I've written more than once about companies that seem to get so caught up in their social media initiatives that they neglect basic principles of good customer service such as "Don't promise what you can't deliver."
I cited a study by Gartner analyst Michael Maoz in which he found four aspects of traditional customer service - price, quality, convenience and fairness-are far more important to customers than any kind of social engagement. While companies should still employ social channels as part of their CRM efforts, they should stress the connection to traditional service, wrote Maoz on his blog.
Esteban Kolsky touches upon this theme in a post on TheSocialCustomer, suggesting that some of the hype around social media will begin to dissipate in 2011 as companies start to realize providing employees with collaboration tools to empower them to better serve customers is more important than amassing Facebook friends or Twitter followers. To deliver better service, writes Kolsky, companies will have to focus on "boring business functions."
When I interviewed Brent Leary, co-founder and partner of consulting/advisory firm CRM Essentials LLC and a member of TheSocialCustomer's advisory board, he told me:
Social CRM works best with a good traditional CRM foundation. At some point, you do have to enter the formal sales and customer service processes. You need to integrate social media into those formal processes. But you begin those processes now with a click, it's starting online.
As Kolsky wrote in an earlier post, the two biggest challenges for companies in incorporating social channels into their traditional (OK, boring) business functions are plumbing the huge amounts of data generated by social channels, much of it unstructured, for actionable insights and ensuring that social channels don't become yet another organizational silo.

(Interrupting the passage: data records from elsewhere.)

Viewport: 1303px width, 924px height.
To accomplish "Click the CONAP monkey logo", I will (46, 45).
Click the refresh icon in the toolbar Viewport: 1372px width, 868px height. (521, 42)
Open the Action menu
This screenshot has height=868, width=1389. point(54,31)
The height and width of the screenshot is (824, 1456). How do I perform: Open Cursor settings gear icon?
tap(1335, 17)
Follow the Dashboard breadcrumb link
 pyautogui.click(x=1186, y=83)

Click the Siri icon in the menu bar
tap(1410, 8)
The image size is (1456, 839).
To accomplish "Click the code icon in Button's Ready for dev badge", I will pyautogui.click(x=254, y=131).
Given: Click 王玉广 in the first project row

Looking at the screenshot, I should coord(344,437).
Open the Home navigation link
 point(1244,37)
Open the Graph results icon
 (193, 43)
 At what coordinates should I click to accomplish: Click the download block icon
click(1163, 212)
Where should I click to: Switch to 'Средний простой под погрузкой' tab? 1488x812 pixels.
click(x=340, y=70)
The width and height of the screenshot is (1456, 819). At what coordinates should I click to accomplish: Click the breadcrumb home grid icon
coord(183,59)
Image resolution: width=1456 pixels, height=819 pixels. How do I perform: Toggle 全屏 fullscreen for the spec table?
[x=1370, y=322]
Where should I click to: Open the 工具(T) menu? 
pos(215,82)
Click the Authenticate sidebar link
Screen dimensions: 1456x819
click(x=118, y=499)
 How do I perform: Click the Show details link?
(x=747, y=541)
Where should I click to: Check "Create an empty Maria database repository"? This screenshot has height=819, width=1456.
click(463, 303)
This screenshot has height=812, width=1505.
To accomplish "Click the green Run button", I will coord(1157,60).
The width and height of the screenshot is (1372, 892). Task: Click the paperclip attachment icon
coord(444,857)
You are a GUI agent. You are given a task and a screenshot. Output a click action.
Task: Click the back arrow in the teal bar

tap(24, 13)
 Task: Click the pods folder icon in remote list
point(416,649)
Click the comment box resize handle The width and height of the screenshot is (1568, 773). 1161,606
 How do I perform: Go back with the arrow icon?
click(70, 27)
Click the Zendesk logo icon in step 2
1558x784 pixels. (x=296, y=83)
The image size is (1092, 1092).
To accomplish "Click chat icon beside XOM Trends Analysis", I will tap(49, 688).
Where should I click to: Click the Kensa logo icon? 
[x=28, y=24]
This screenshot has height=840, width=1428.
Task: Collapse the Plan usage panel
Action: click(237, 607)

To deal with the data, Kolsky says companies must "invest in filters (to separate noise from valuable data), processing (analytics engines that can process in memory or in stream to manage the volume in near-real-time) and storage (you cannot store all the data you collect for a long time, the volume becomes prohibitive-not on cost, on space to store it and tools to manage it)."
Investing in collaboration tools should, in theory, help companies overcome the silo problem. But companies will need to be careful that bottom-up adoption doesn't result in a mishmash of tools that creates even more gaps in communications.
Kolsky also predicts a back-to-the-future focus on contact centers. Cisco is among companies hoping to capitalize on a trend of integrating social feedback into contact center operations, as I wrote last month.